Saturday, May 21, 2005

Spiritual Nourishment

Not long ago I moved my home office to a different location and I’ve got to tell you I’d almost rather take a beating than to move things from one place to another. How in the world do we manage to accumulate so much stuff? I mean the room is smaller than 12x12 and I think I filled two large trashcans with nothing but junk found stuck here and there. I never had a home office until after the kids were gone and the personal computer entered my life. I’ve gathered what seem like volumes of stories, of which I regularly share with you, my weekly readers. I’ve been trying to categorize them for easier subject matter access and am finding that to be rather challenging, but that’s another story all together. Well most of the stories I remember as I begin reading them and filing them away for future use, but some I must have laid aside with good intentions to read later because I don’t remember them at all. It’s great to have so much material to work with and that’s going to keep me writing for a good long time.
A church member wrote a letter to the editor of a newspaper complaining that it made no sense to continue going to worship every Sunday. “I’ve been going for thirty years now” he wrote, “and in that time I’ve probably heard something like 3,000 sermons, but for the life of me I can’t recall a single one of them. So, I think I’m simply wasting my time and all the preachers out there are wasting theirs by giving sermons never to be remembered.” This started a real controversy in the “Letters To The Editor” column, much to the delight of the editor of course. It went on for weeks until someone wrote this clincher. “I’ve been married for thirty years and in that time my wife has cooked some 32,000 meals. Now for the life of me, I cannot remember the entire menu of a single one of those meals. But I do know this one thing. They all nourished me and gave me the strength I needed to do my work each day. If my wife hadn’t given me these meals I would be physically dead today. Likewise, if I had not gone to worship for nourishment, I would be spiritually dead today.”

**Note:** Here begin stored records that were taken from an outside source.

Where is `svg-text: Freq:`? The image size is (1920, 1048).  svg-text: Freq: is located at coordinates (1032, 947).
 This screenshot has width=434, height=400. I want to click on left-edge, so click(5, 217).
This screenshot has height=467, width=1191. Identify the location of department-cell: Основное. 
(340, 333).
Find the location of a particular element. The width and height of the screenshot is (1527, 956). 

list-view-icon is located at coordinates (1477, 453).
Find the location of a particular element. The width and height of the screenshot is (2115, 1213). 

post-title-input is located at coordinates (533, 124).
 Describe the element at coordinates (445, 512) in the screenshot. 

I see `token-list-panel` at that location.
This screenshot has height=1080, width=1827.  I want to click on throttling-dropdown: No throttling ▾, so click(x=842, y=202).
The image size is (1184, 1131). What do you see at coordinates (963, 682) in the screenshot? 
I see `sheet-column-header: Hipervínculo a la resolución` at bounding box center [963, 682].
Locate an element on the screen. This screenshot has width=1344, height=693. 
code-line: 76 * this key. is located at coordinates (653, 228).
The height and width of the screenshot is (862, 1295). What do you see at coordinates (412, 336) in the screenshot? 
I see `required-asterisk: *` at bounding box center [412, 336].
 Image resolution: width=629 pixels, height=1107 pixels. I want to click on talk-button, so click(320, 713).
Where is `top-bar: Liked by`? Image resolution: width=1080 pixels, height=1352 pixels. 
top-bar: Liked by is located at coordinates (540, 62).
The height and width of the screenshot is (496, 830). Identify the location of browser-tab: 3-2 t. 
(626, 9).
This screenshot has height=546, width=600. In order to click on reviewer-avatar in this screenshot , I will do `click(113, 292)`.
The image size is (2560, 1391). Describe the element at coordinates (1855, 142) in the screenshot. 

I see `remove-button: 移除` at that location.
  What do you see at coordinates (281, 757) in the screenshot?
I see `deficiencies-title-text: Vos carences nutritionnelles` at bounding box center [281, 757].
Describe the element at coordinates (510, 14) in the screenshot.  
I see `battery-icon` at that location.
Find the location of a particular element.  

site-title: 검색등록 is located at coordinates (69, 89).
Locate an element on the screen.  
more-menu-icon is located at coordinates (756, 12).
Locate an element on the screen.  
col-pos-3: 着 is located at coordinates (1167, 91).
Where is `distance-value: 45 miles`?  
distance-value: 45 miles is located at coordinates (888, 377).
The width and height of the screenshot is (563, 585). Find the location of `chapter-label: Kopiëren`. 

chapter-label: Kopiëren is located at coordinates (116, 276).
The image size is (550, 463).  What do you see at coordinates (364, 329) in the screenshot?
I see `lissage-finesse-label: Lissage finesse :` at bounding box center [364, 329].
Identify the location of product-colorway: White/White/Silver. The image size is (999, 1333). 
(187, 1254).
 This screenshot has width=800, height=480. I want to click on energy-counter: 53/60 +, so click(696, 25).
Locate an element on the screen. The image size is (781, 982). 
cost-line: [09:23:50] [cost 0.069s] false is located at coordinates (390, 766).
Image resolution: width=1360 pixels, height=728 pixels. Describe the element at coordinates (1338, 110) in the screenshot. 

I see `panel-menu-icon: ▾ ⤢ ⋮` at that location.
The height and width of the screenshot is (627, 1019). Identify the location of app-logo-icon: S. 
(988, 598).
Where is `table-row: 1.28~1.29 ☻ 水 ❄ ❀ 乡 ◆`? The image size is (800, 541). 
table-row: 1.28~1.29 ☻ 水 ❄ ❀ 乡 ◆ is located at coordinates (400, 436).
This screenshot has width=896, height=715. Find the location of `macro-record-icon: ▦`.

[2 Peter 1 & 2 Timothy 2] Peter and Paul wrote about the importance of teaching and being taught the Word of God to preserve the truth and to continually bring to remembrance even the very rudiments of the Christian faith. From the very beginning, people wandered from God’s Word through unbelief, misinterpretation and failure to apply its principles to everyday living. No matter how much we crave to sustain our physical body, one day it’s going to fail and be no more. God has sent us word through the Prophets and finally through His own son, that you and I, all of us, possess a spirit, which will never die, but live for eternity. My question to you is this. How strong will your spirit be as you lay on your deathbed? How strong will your spirit be when you’re faced with a life or death situation? Face it! The body will fail one day and the spirit will birth from it. How well have you nourished the spirit growing within you? When your spirit is released from your body at death, will it be strong and mature enough in the knowledge of eternal life to enter into the presence of God or will your spirit be weak and ignorant, finding itself being dragged off to the pits of hell? We work hard to give ourselves the best in this life, but ignore the consequences of a poor education for the next life. Feed your spirit with God’s Word regularly and you’ll be a lot healthier for it.